To expose code in SMM, Bulygin modified a publicly available proof-of-concept Spectre 1 exploit running with kernel-level privileges to bypass Intel’s System Management Range Register (SMRR), a set or range registers that protect SMM memory.

“These enhanced Spectre attacks allow an unprivileged attacker to read the contents of memory, including memory that should be protected by the range registers, such as SMM memory,” he notes.

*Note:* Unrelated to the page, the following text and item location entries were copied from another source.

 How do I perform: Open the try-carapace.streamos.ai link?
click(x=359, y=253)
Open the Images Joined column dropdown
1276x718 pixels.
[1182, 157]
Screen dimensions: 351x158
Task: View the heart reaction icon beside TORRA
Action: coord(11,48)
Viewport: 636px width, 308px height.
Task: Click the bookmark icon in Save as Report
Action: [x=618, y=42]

“This can expose SMM code and data that was intended to be confidential, revealing other SMM vulnerabilities as well as secrets stored in SMM. Additionally, since we demonstrate that the speculative memory access occurs from the context of SMM, this could be used to reveal other secrets in memory as well.”

Bulygin said he’s been working with Intel since March and that Intel believes its guidance to mitigate Spectre variant 1 and Spectre variant 2 should also be applied to SMM.

Intel said as much in a statement to ZDNet:

“We have reviewed Eclypsium’s research and, as noted in their blog, we believe that the existing guidance for mitigating variant 1 and variant 2 will be similarly effective at mitigating these scenarios,” an Intel spokesperson said.

“We value our partnership with the research community and are appreciative of Eclypsium’s work in this area.”